Your task is to repeat exactly the lines from the one with "You are a computer-use" through the end of the records, both included; please leave the pictures out.
Material supplied section start
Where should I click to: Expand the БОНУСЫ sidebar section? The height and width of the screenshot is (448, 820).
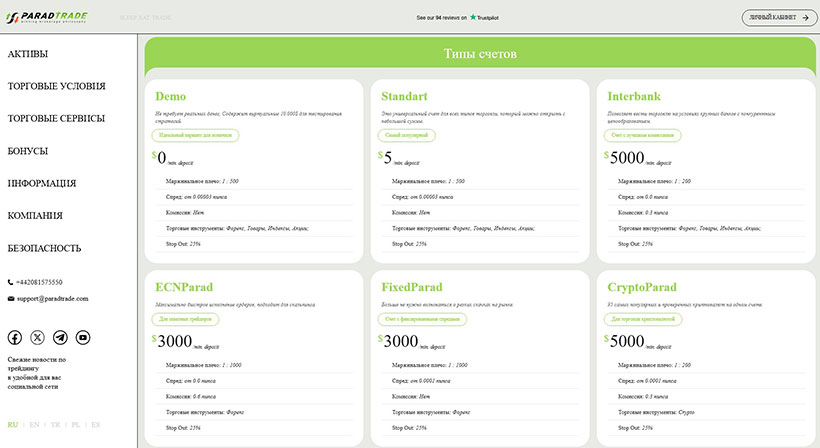point(28,151)
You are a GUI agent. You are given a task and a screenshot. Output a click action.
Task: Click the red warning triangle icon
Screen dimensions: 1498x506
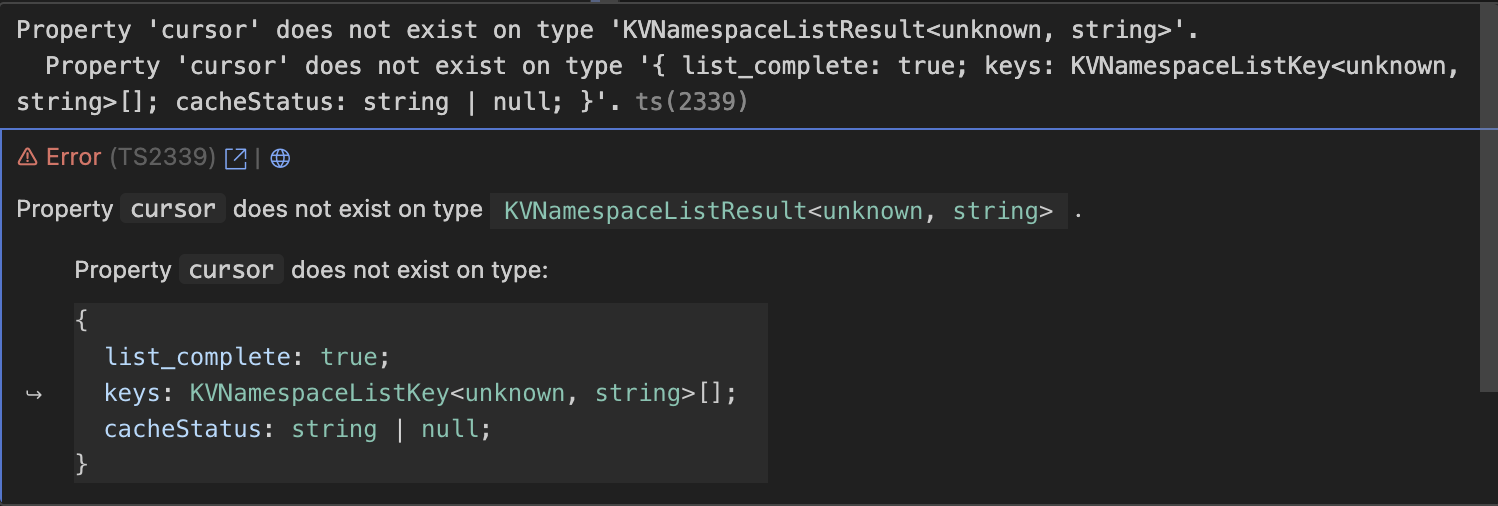click(28, 158)
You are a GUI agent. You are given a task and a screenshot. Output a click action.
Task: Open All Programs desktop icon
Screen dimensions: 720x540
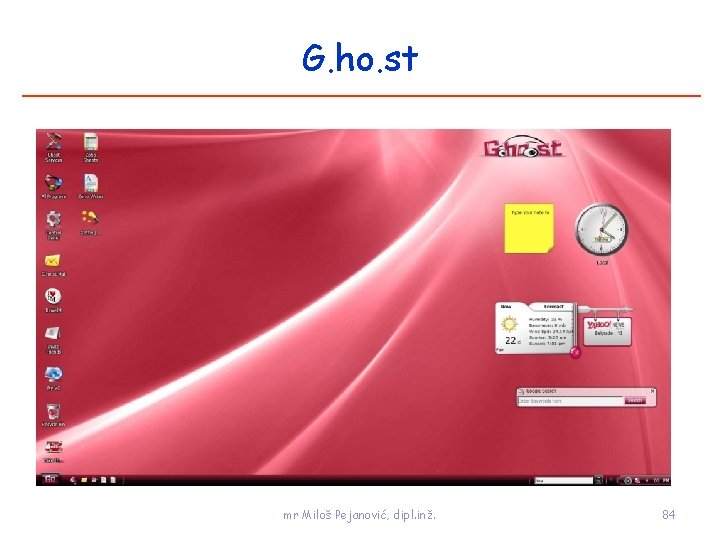pyautogui.click(x=54, y=186)
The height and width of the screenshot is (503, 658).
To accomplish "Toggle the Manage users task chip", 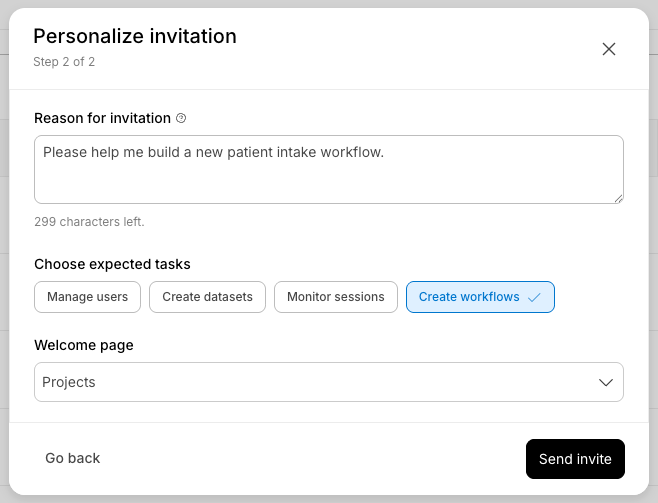I will 87,297.
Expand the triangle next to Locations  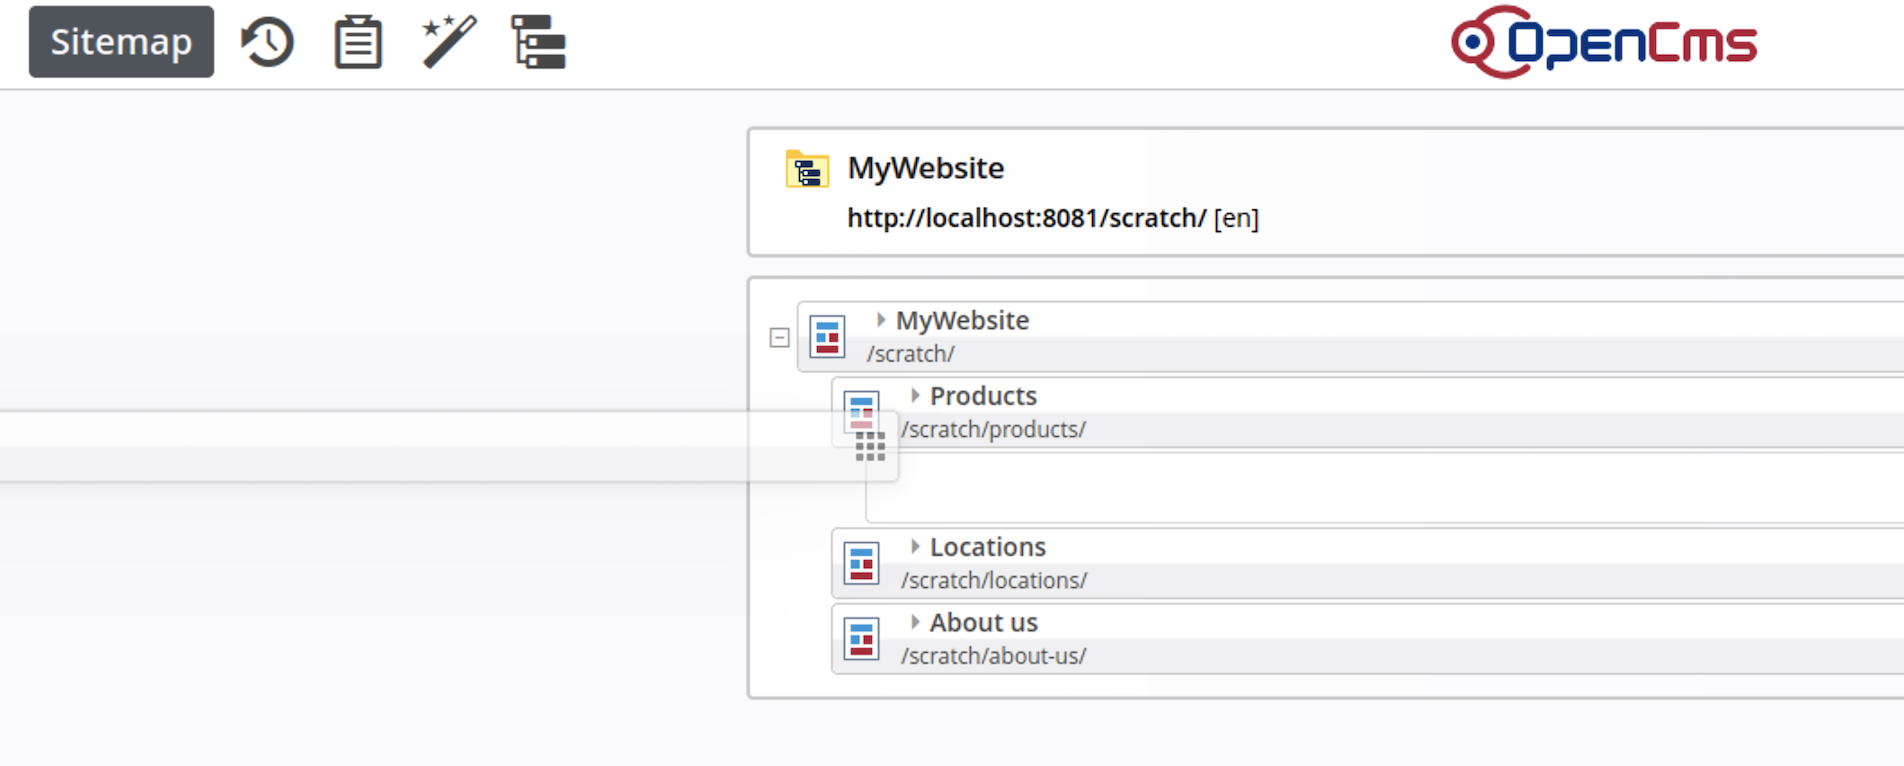pyautogui.click(x=915, y=547)
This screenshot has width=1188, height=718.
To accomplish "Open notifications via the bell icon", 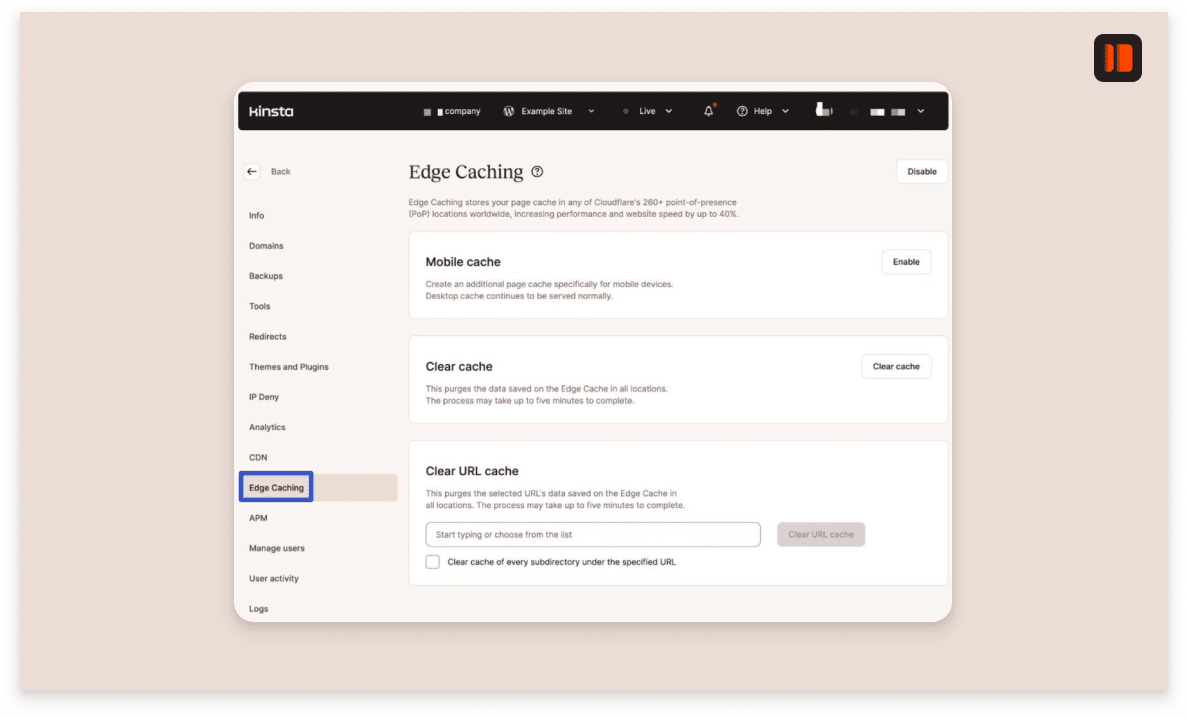I will pyautogui.click(x=708, y=111).
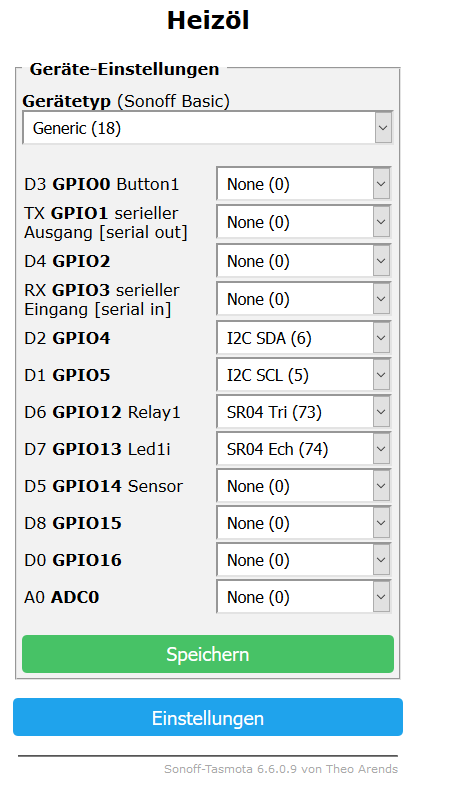The image size is (457, 796).
Task: Change D1 GPIO5 I2C SCL (5) selection
Action: tap(303, 375)
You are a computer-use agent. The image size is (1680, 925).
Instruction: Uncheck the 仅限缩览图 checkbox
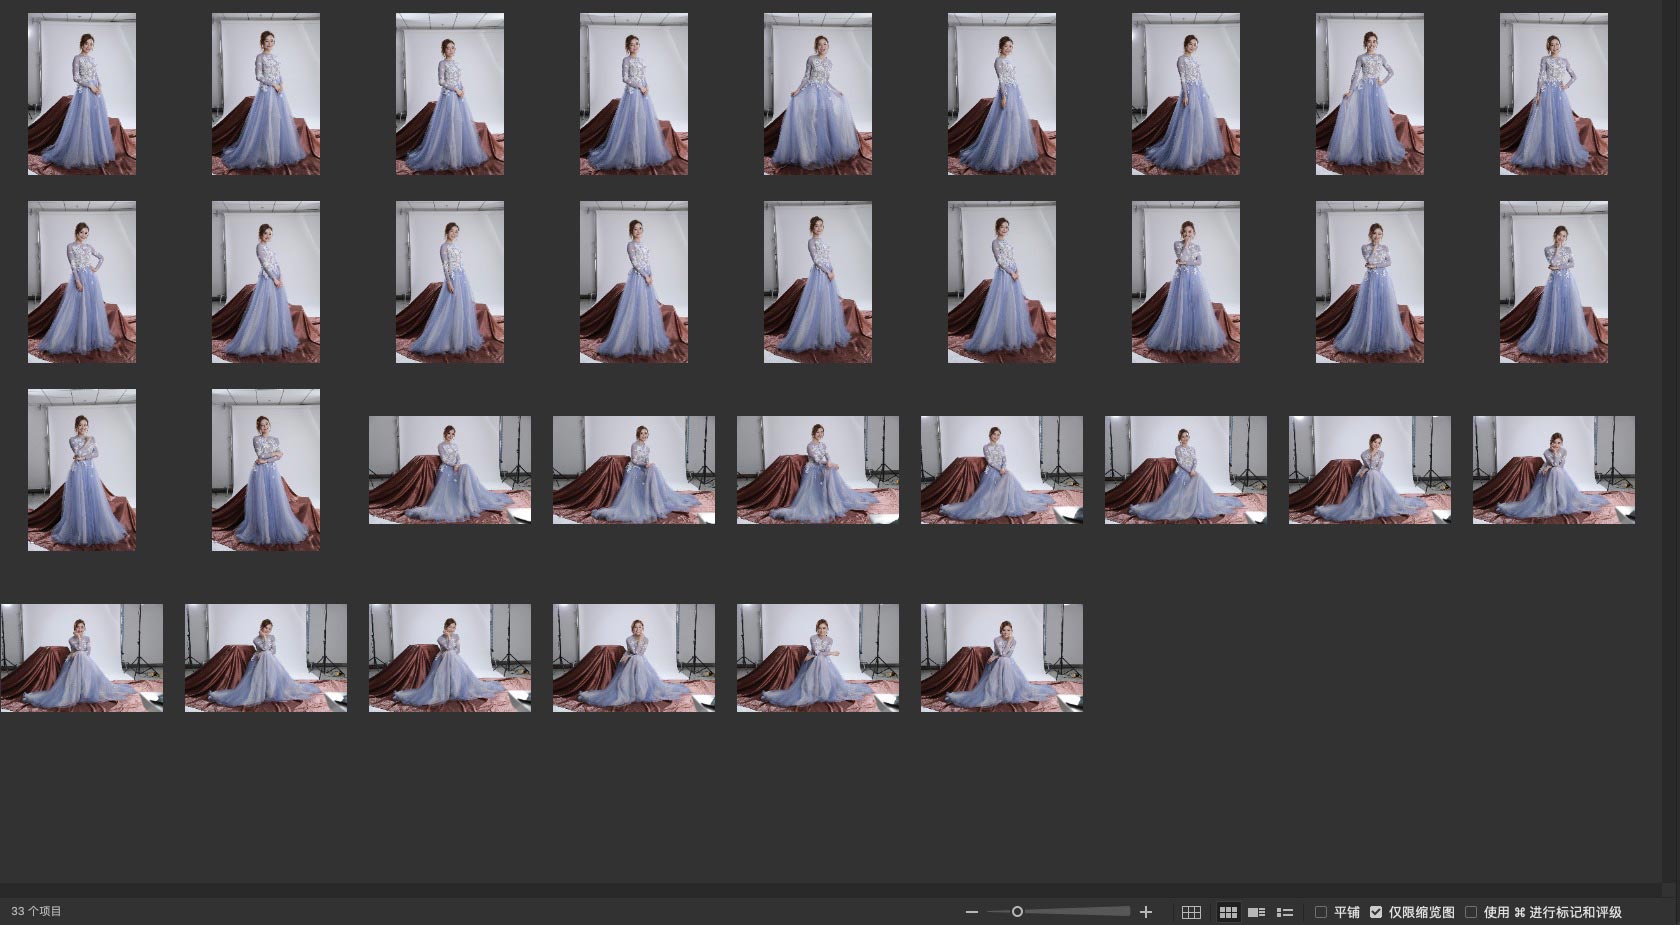point(1376,912)
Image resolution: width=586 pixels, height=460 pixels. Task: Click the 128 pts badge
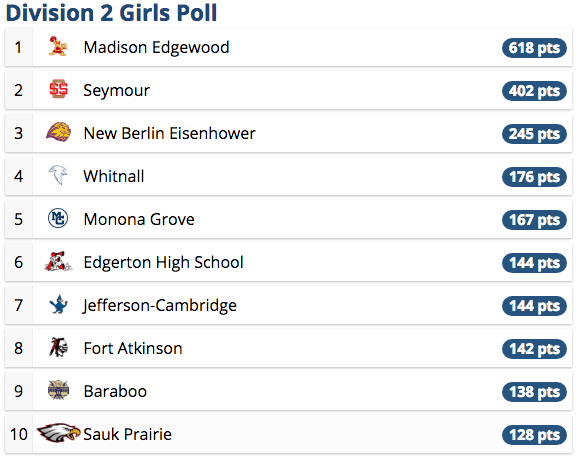coord(534,435)
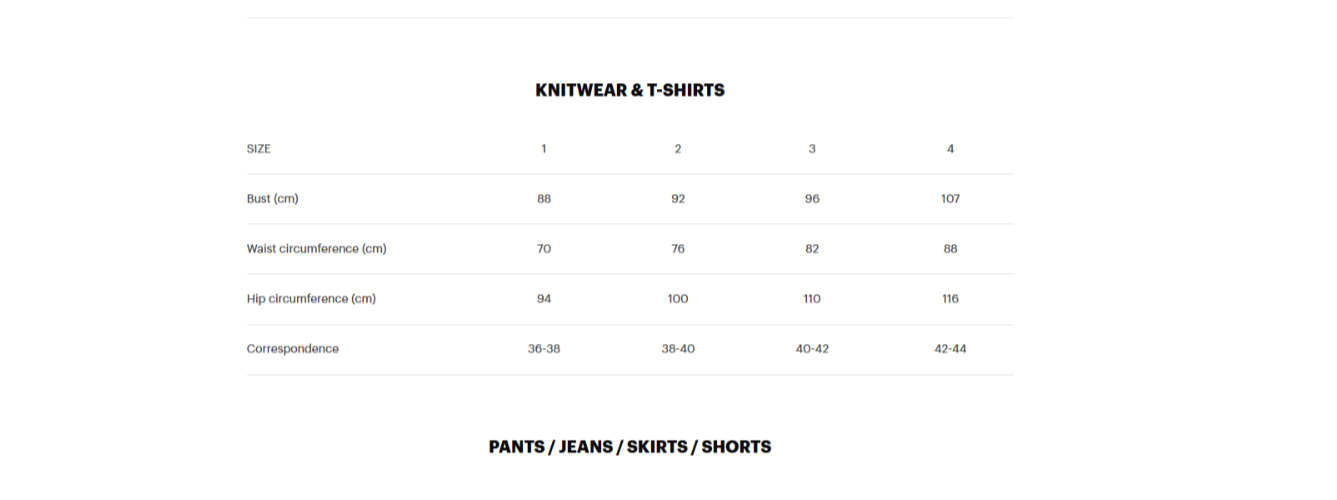1337x500 pixels.
Task: Click the 36-38 correspondence value
Action: coord(544,349)
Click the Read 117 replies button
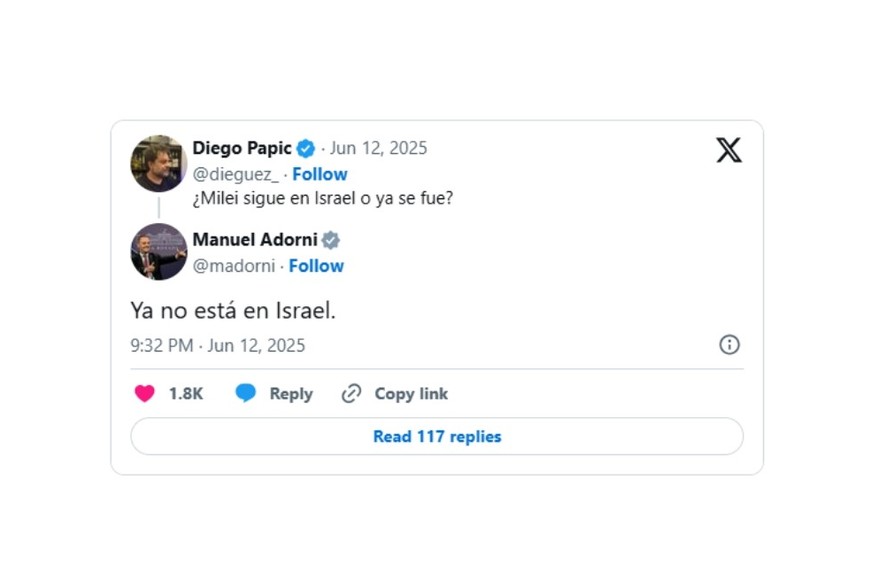Image resolution: width=870 pixels, height=580 pixels. tap(437, 437)
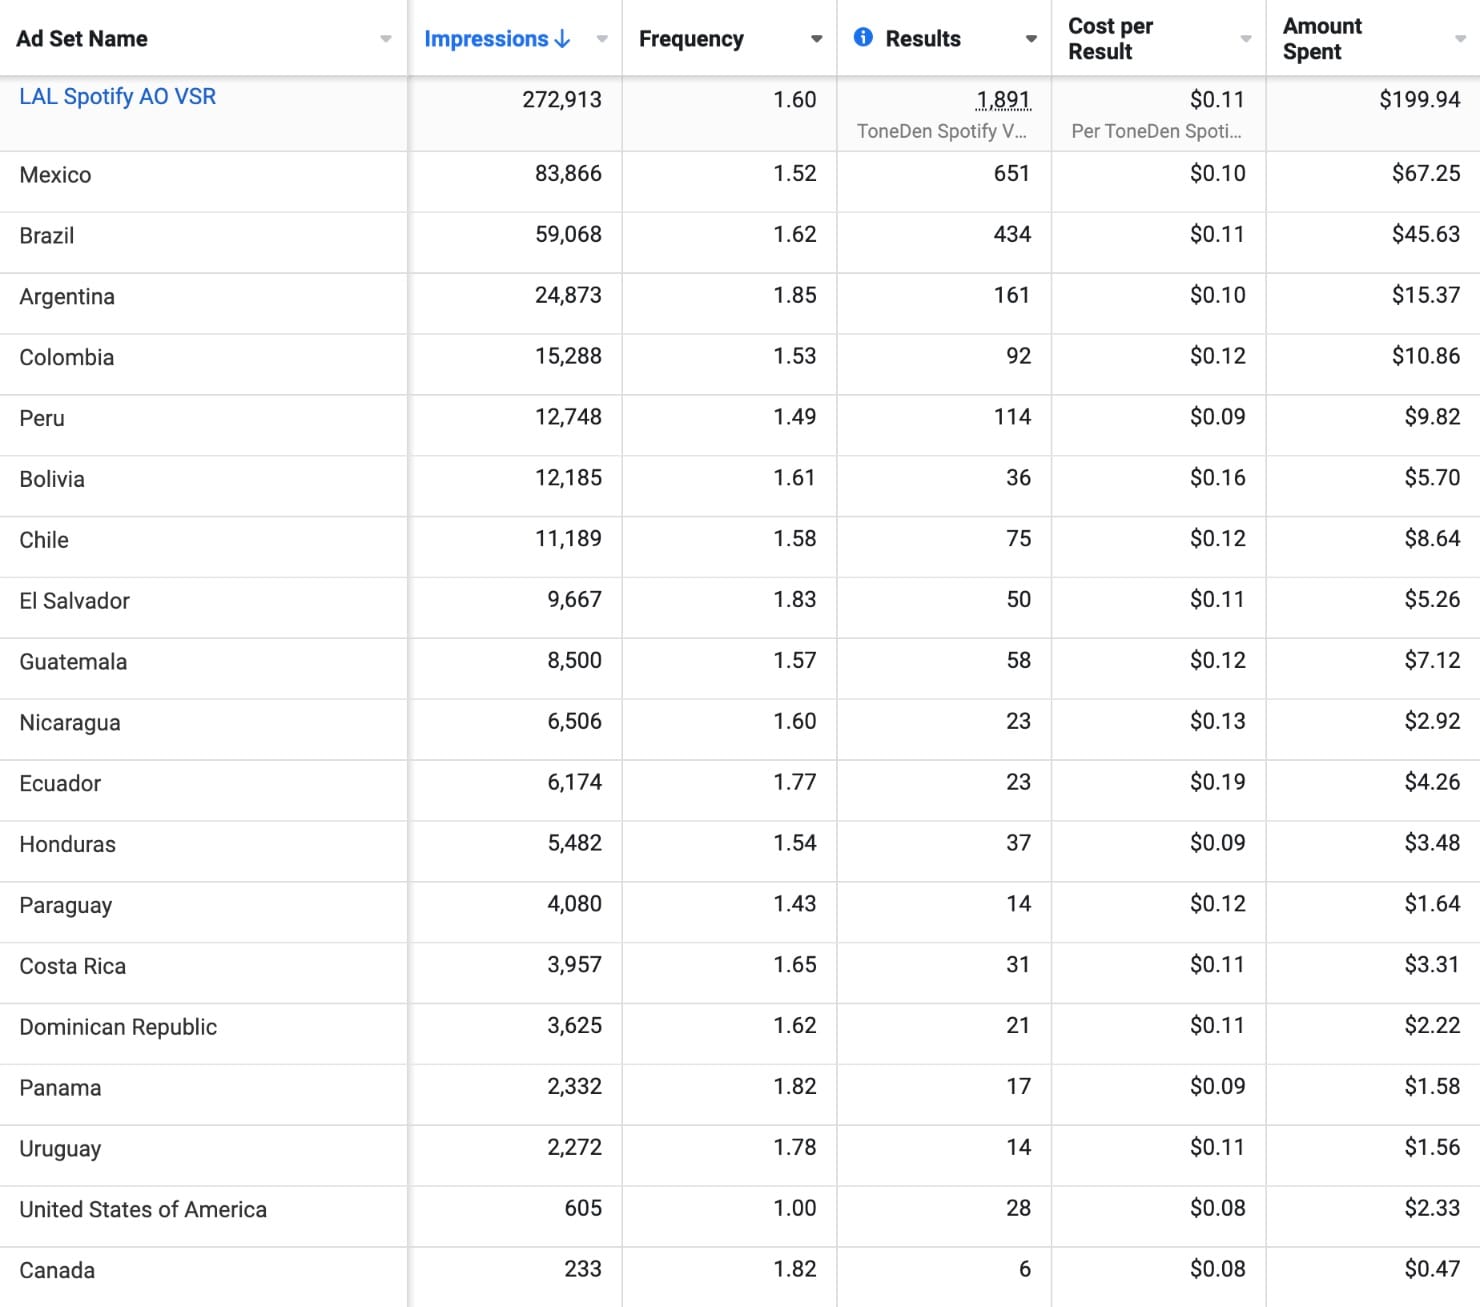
Material supplied section end
* Your response *
You are a computer-use agent. The image size is (1680, 925).
Instruction: Uncheck the 仅限缩览图 checkbox
point(1376,912)
Image resolution: width=586 pixels, height=460 pixels. Task: Click the 128 pts badge
coord(534,435)
1337x500 pixels.
Task: Click the 36-38 correspondence value
Action: coord(544,349)
Click the Read 117 replies button
Image resolution: width=870 pixels, height=580 pixels. tap(437, 437)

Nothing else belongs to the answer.